[Begin Information supplied]

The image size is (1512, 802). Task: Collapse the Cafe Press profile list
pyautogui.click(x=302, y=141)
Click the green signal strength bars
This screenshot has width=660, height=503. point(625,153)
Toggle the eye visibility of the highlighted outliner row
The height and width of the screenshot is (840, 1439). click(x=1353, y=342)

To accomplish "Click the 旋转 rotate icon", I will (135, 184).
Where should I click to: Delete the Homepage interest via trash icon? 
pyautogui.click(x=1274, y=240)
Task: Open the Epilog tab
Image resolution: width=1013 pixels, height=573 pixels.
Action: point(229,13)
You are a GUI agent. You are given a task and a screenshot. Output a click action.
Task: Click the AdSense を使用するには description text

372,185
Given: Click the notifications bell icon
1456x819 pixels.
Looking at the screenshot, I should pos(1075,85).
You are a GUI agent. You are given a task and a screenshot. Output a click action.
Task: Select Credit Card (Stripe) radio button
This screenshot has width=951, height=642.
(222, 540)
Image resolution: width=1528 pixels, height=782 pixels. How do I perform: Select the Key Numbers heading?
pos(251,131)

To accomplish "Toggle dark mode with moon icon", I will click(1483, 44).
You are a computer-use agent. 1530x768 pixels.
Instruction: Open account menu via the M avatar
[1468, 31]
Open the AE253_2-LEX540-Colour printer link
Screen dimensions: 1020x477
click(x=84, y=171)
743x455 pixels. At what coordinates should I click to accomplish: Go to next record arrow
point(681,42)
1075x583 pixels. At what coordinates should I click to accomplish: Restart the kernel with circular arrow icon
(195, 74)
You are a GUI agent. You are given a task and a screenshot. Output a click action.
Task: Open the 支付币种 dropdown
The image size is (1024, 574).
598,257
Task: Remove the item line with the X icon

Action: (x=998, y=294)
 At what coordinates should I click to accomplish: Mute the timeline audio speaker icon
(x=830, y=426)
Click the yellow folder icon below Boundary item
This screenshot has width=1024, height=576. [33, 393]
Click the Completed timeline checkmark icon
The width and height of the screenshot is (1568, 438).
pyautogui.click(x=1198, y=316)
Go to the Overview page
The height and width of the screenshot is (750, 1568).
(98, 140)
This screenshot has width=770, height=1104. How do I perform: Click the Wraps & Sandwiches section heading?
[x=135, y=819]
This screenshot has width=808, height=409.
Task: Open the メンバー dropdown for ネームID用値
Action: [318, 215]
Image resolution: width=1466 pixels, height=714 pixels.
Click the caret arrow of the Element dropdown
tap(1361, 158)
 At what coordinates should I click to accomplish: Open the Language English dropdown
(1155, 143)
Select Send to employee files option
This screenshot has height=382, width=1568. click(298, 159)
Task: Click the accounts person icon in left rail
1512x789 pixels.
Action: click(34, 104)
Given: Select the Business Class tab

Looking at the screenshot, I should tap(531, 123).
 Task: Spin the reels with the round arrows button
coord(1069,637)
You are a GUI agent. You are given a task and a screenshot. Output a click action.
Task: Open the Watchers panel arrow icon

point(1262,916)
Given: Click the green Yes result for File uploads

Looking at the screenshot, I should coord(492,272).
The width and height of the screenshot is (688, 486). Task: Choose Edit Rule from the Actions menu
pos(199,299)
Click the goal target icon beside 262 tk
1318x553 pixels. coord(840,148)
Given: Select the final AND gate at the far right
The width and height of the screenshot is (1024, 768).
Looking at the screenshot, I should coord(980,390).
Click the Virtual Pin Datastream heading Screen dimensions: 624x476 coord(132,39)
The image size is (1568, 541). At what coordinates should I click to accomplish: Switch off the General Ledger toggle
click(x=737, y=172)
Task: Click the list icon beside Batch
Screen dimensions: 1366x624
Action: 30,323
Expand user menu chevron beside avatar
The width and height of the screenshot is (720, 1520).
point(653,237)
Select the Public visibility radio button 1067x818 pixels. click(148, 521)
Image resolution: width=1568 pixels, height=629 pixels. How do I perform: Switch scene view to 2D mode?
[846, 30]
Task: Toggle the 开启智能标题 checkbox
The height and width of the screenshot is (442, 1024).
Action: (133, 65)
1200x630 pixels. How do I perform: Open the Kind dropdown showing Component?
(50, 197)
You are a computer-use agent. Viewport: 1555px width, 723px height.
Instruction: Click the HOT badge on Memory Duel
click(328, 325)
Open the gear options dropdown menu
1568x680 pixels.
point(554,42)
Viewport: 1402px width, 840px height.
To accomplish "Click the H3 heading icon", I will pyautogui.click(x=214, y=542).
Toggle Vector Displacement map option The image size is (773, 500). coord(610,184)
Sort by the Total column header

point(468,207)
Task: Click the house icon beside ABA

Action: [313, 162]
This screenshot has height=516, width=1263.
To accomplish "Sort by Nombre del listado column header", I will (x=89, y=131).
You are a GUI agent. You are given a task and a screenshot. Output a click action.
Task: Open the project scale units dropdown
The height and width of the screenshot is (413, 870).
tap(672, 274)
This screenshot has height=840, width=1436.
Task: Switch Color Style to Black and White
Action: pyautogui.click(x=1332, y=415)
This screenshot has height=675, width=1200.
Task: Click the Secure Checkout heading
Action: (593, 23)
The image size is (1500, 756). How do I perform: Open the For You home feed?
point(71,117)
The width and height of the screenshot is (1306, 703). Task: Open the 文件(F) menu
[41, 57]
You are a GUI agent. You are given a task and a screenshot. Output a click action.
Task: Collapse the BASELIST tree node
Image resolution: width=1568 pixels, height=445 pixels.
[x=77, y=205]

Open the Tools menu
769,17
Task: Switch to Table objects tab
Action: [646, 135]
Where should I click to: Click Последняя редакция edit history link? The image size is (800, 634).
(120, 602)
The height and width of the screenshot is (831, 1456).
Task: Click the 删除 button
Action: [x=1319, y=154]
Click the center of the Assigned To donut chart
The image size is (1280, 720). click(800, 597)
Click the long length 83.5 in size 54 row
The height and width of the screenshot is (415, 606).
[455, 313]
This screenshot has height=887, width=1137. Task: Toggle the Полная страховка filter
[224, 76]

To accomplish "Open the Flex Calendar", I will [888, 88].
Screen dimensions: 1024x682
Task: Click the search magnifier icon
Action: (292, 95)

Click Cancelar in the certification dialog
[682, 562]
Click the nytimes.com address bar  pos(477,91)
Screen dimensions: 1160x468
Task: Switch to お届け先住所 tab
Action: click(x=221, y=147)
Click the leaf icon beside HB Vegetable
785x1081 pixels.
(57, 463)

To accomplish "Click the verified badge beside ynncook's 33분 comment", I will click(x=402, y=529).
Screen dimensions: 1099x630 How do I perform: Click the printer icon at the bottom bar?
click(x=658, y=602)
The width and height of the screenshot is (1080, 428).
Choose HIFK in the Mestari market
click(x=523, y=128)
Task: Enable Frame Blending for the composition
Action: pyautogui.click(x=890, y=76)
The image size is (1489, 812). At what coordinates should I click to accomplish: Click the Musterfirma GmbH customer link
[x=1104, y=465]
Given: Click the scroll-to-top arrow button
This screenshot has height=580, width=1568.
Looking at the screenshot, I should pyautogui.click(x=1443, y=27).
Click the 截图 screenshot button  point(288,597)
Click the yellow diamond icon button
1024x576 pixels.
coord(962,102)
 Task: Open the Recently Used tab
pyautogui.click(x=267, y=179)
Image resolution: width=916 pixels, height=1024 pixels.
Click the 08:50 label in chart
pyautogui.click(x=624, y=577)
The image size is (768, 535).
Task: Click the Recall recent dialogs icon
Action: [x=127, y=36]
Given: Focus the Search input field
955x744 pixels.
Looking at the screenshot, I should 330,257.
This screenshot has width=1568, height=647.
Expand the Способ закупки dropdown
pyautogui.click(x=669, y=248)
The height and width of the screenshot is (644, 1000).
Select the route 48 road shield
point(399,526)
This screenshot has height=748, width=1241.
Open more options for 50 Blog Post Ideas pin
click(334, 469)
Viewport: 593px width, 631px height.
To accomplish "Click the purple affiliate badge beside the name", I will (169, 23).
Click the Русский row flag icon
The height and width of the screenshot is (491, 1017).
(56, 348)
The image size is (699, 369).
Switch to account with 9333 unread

[End Information supplied]

### [Problem statement]
Put the lines of the listing into a JSON list of strings, one string per line and blank lines left out, starting at the first line of the listing and ending at the line containing "Action: (x=998, y=294)", both included.

### [Response to this task]
[
  "The image size is (1512, 802). Task: Collapse the Cafe Press profile list",
  "pyautogui.click(x=302, y=141)",
  "Click the green signal strength bars",
  "This screenshot has width=660, height=503. point(625,153)",
  "Toggle the eye visibility of the highlighted outliner row",
  "The height and width of the screenshot is (840, 1439). click(x=1353, y=342)",
  "To accomplish \"Click the 旋转 rotate icon\", I will (135, 184).",
  "Where should I click to: Delete the Homepage interest via trash icon? ",
  "pyautogui.click(x=1274, y=240)",
  "Task: Open the Epilog tab",
  "Image resolution: width=1013 pixels, height=573 pixels.",
  "Action: point(229,13)",
  "You are a GUI agent. You are given a task and a screenshot. Output a click action.",
  "Task: Click the AdSense を使用するには description text",
  "372,185",
  "Given: Click the notifications bell icon",
  "1456x819 pixels.",
  "Looking at the screenshot, I should pos(1075,85).",
  "You are a GUI agent. You are given a task and a screenshot. Output a click action.",
  "Task: Select Credit Card (Stripe) radio button",
  "This screenshot has width=951, height=642.",
  "(222, 540)",
  "Image resolution: width=1528 pixels, height=782 pixels. How do I perform: Select the Key Numbers heading?",
  "pos(251,131)",
  "To accomplish \"Toggle dark mode with moon icon\", I will click(1483, 44).",
  "You are a computer-use agent. 1530x768 pixels.",
  "Instruction: Open account menu via the M avatar",
  "[1468, 31]",
  "Open the AE253_2-LEX540-Colour printer link",
  "Screen dimensions: 1020x477",
  "click(x=84, y=171)",
  "743x455 pixels. At what coordinates should I click to accomplish: Go to next record arrow",
  "point(681,42)",
  "1075x583 pixels. At what coordinates should I click to accomplish: Restart the kernel with circular arrow icon",
  "(195, 74)",
  "You are a GUI agent. You are given a task and a screenshot. Output a click action.",
  "Task: Open the 支付币种 dropdown",
  "The image size is (1024, 574).",
  "598,257",
  "Task: Remove the item line with the X icon",
  "Action: (x=998, y=294)"
]